Last season, Tanak launched the championship in spectacular fashion along the snow-covered mountain roads behind Monaco. Approaching a hairpin, the Estonian slid off at high speed, cartwheeled through trees and somehow landed his wrecked car the right way up on the road beneath.

It wasn’t long before the entire championship followed Tanak into the trees and it took a while to get going again.

‘We need to succeed’

The troubles started with the annual rally on snow and ice in Sweden which was rerouted and curtailed because there was neither snow nor ice. A bigger pothole lay ahead.

The third event in Mexico was also cut short because even the rally cars could not outrun the global spread of Covid-19.

The pandemic forced a break until September and the organisers only managed to run four more races.

Evans, in a Toyota, entered the final round in Monza with a 14-point lead but finished 29th. Belgian Neuville, who could also have won his first title, crashed his Hyundai. Frenchman Ogier won in his Toyota to edge Evans by eight points.

Among other changes forced by Covid-19, the second race, the snow rally, has been moved from Sweden to Rovaniemi in Finland just south of the Arctic Circle.

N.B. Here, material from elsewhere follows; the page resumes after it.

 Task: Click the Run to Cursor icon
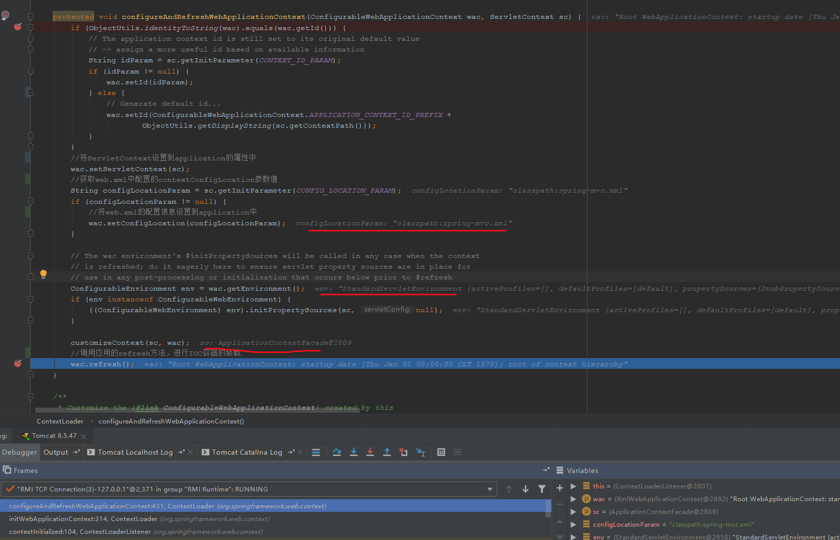coord(420,452)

Even before it arrives at the town the Finns claim is the home of Santa Claus, the championship will find plenty of snow around Monte Carlo.

Frenchman Ogier lamented the fact that fans will be banned.

“This year it will feel different to usual,” he said on the Toyota team site. “For me there has always been massive support, but even if they will not be there physically at the side of the road, I’m pretty sure my supporters will cheer from in front of the TV and I will try to make them happy.”

Although Hyundai won the manufacturers title last year, Belgian Neuville is still chasing his first title after finishing second four times.

“We have been close many times, now we need to succeed,” he told the WRC web site.

Neuville, 32, who won the opener last year said the formula was: “Push as hard as we can without making many mistakes. That’s the main thing in Monte Carlo especially as there seems to be a lot of snow this year.”